We can develop an educational hub concept on this score. As our patients are very corporative and often carry “a variety of end stage disease”. Often these types of patients are not available in the advanced west, where they are often private and often unwilling to be examined by medical students. This will save large amounts of foreign exchange. Further the parents will have their children in this country.

The SAITM issue
The issue concerning students of the SAITM, must be handled firmly, with care and with credibility. The parents of these children were unfortunately misled by those in power in the previous Government. That UGC approval was granted is a fact and after consultation with the appropriate authorities who, they claim are now going back on their word given the green light to register at SAITM. Now that the appeals court has ruled that those who qualified must be given provisional registration, accepting it as the internship will invariably brush up any alleged defects as have happened.

The foreign qualified doctors have been selected for medical training, even without the requisite Z scores, come from a community that can afford to pay the exorbitant fees and the training does not reach the required standard as shown by local assessments. The local exams too arranged by the SLMC are never as vigorous as the state exams. Those who pass are registered by the SLMC. They are accepted by the GMOA as members. In the SAITM, those who at least have Z scores that are acceptable to seek entrance to a Sri Lankan university, are trained by the best but are blocked by the GMOA from getting clinical experience in local hospitals, and then the GMOA argue that they lack clinical experience! The government agreed to give the Homagama hospital for the SAITM student’s training, provided SAITM improves it/ pays. This was agreed to.

The GMOA in my opinion are not helping with the national needs. They have double standards for private medical education.
A pragmatic solution is required in the circumstances.

SAITM and the Neville Fernando Hospital (NFTH) should be taken over by the Government with the owners consent.Loans taken to build the hospital could be covered by the Government: It could be the private branch of the Colombo Medical School if they are willing to accept it.
The SAITM students in the mean time who are yet to qualify must be given an opportunity to do so by the current Government: standing firm, and giving them the privileges of clinical training in the Government hospitals nearby till the NFTH gets into full swing.

As a Government hospital the NFTH, being in a populous area, not charging fees would soon join the overcrowded, high turnover hospitals, that are the lot of all government hospitals. They however are havens for clinical exposure. The monies paid by the students at present in SAITM could be deducted from the cost to the Government of the Neville Fernando hospital when it is taken over.

The salaries of the teachers in the affiliated private medical schools must be the same as the state sector so that it will discourage the gravitation of staff from State schools to private medical schools.

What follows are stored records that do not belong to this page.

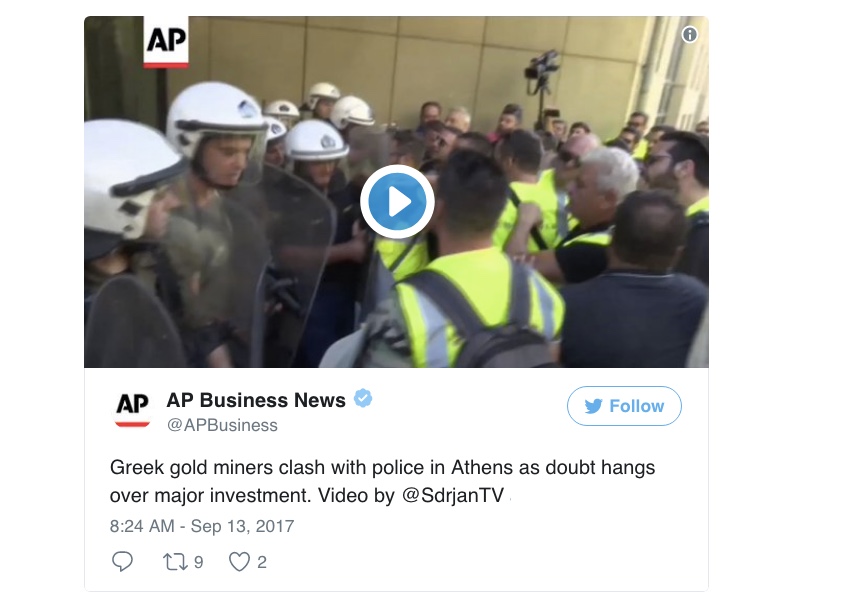Play the embedded AP video
The image size is (851, 594).
pos(397,201)
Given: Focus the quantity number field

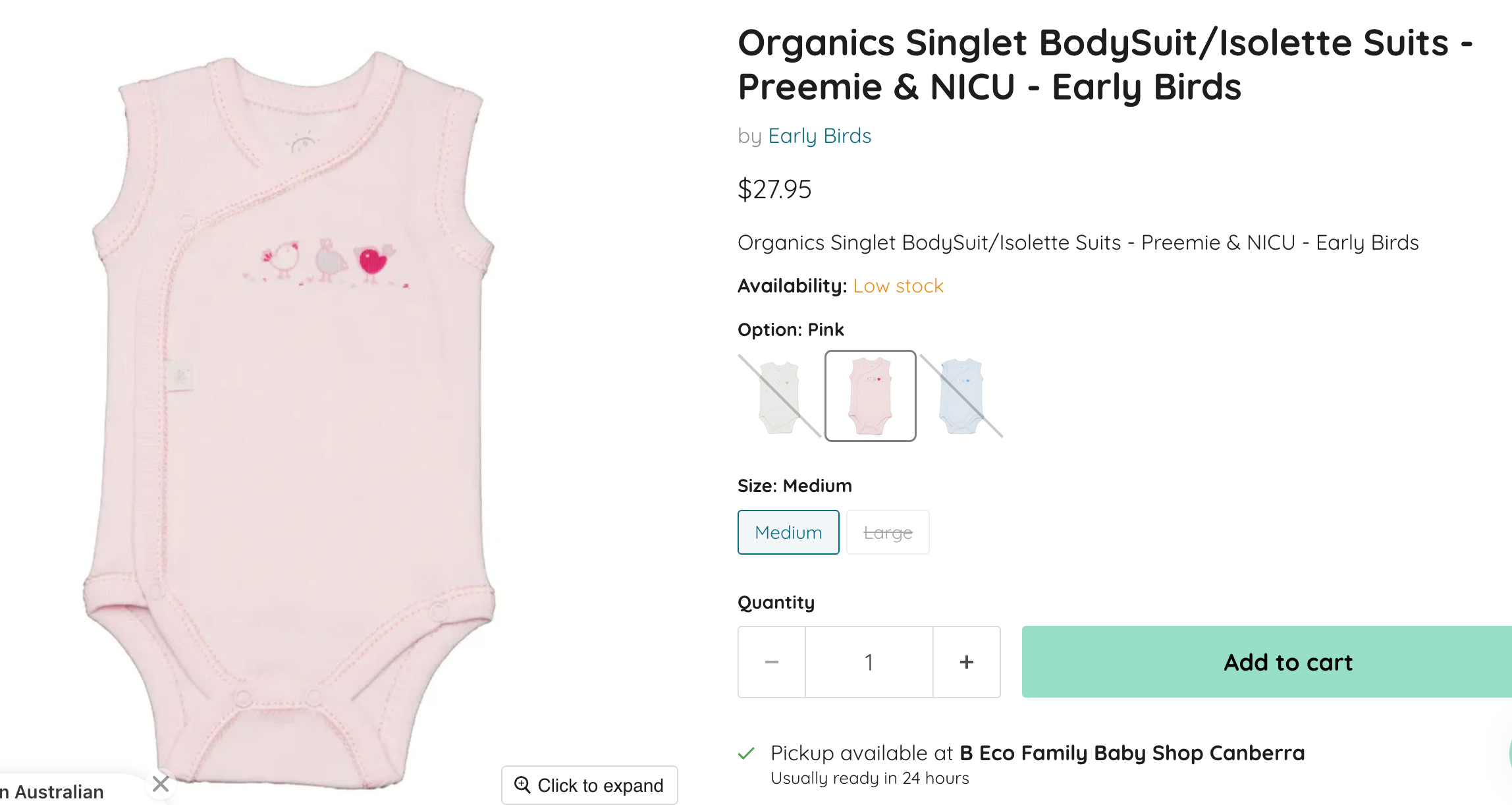Looking at the screenshot, I should pos(869,662).
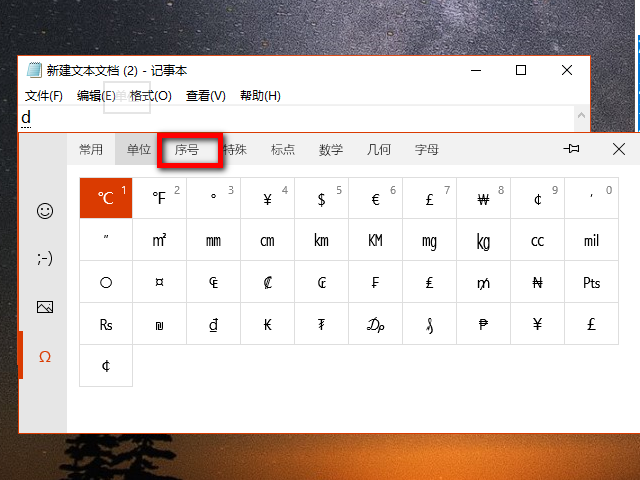
Task: Insert the °C Celsius symbol
Action: tap(106, 198)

Staffing of the private medical schools maybe a problem at first, but in Colombo and Kandy and possibly Galle it maybe not a major issue. If as it happens now, state medical school staff can take their sabbaticals in the private medical schools. Those retirees such as Consultants from the State sector medical schools and teaching hospitals will, I am sure be found to be suitable, as they can bring their vast expertise to the private medical school.

Kandy also has vast teaching resources, and an affiliated private medical school can be accommodated with advantage in proximity to the Matale or Gampola hospitals which are at present both in the teaching circuit. Nuwara Eliya hospital as suggested in the oversight committee report is unsuitable as it is two hours at least on the climb for the State hospital staff from Kandy or Peradeniya.
This is in my opinion a very viable plan.

(The writer was a Professor of Surgery at the University of Peradeniya.)